Fleece

Noch vor wenigen Jahren war das Polarfleece ein Spezialstoff, den höchstens ein paar Outdoor-Freaks kannten und nutzten. Innerhalb kurzer Zeit hat sich der flauschig warme Stoff einen festen Platz in unseren Kleiderschränken und unter unseren Lieblingsklamotten erobert. Leicht und kuschelig wie Wolle ist das Fleece der Stoff der Wahl, um vor Kälte zu schützen.

 

Was ist eigentlich Fleece, Microfleece oder Polarfleece?

 

Es wird in der Regel aus Polyesterfasern hergestellt, zu einem guten Teil aus Recyclingstoffen. Dein Fleecepulli ist also möglicherweise die „Reinkarnation“ vieler Joghurtbecher, eines alten Gartenstuhls oder deines Lieblingsspielzeugs aus Kindertagen. Die feinen Fasern werden ineinander „verfilzt“, sodass ein weicher und flauschiger Stoff entsteht, der viel Luft einschließt und damit sehr leicht, aber auch besonders gut wärmedämmend wird. Die feinen Fasern trocknen viel schneller als Baumwolle und transportieren die Feuchtigkeit sehr gut nach außen weg. Das normale Fleece ist somit nicht wasserdicht und auch nicht winddicht.

Allerdings dauert es eine ganze Weile, bis sich ein Fleece vollgesogen hat. Kurze Regenschauer oder leichten Niesel überstehst du also ganz gut im normalen Fleece, und bei dicken Schals oder Jacken kommt der Wind auch nicht so stark durch. Dabei ist der Stoff auch sehr strapazierfähig und behält auch nach Jahren seine flauschig weiche Anschmiegsamkeit. Allerdings können sich, vor allem bei minderwertiger Ware, kleine Faserknötchen an stark beanspruchten Stellen bilden, das Pilling.

 

Wo finde ich das richtigen Fleece?

 

Bei uns im Schöner-Leben-Shop bieten wir dir nicht nur eine extra breite Vielfalt an ausgesuchter Meterware von Qualitätsfleece der verschiedenen Einsatzbereiche. Wir Führen sie noch dazu in tollen Farben, gemustert oder uni, und in der nötigen Breite, um auch knuddelweiche Decken oder Überwürfe daraus zu machen. Was muss ich beim Nähen von Fleece beachten? Wie bei jeder Kategorie, hier noch der ein oder andere Hinweis zum Nähen und Schneidern. Bei dem recht dicken Stoff werden die Nähte natürlich recht voluminös, deshalb solltest du darauf achten, dass nicht zu viele Lagen übereinander kommen.

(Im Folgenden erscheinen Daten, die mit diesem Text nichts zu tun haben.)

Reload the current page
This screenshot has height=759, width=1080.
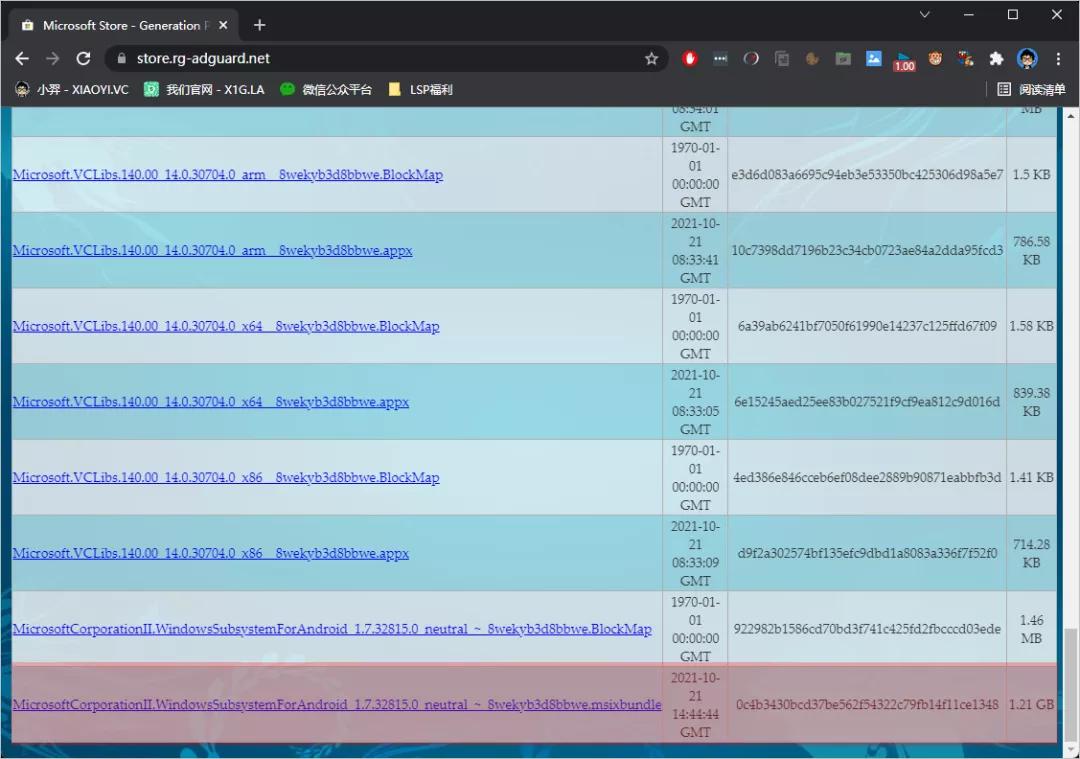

Den Ansatz der Ärmel bei Pulli oder Jacke am Besten weit genug anzeichnen, damit der Stoff unter den Achseln nicht zu dick wird. Bündchen an Ärmeln oder Taille wirken aus Bündchenstoff viel leichter als ein umgenähter Saum aus dicken Fleeceschichten, besonders wenn sie noch mit einem Gummizug zusammengezogen werden. Beim Zuschnitt wirst du feststellen, wie reißfest das Fleece ist. Eine schwere, scharfe Schneiderschere oder ein Rollmesser sind hier unbedingt zu empfehlen, zumal bei den dickeren Stoffen. Zum Stecken mit Stecknadeln ist der Soff oft zu dick. Hier helfen ein paar Heftstiche oder kleine Klammern.

 

Denke auch an Gewebeeinlagen für Kragen, Taschen und Ähnliches. Welche Nähnadel nehme ich am Besten zum Nähen von Fleece? Fleecestoffe lassen sich gut mit einer Universalnadel nähen. Da sie leicht elastisch sind, ist eine spezielle Stretchnadel noch besser. Bei dünneren Geweben reicht eine Nadelstärke von 70, für dickere solltest du eine 90er nehmen.

 

Overlocknähte zum Einfassen oder Zierstiche mit andersfarbigem Nähgarn machen sich sehr gut an den kuscheligen Teilen aus Fleece. Elastisches Garn oder elastische Nähte wie der Zickzack machen die Dehnung des Stoffs besser mit. Sie sind gerade für Pullis, Handschuhe und Sneakers für zuhause haltbarer und bequemer.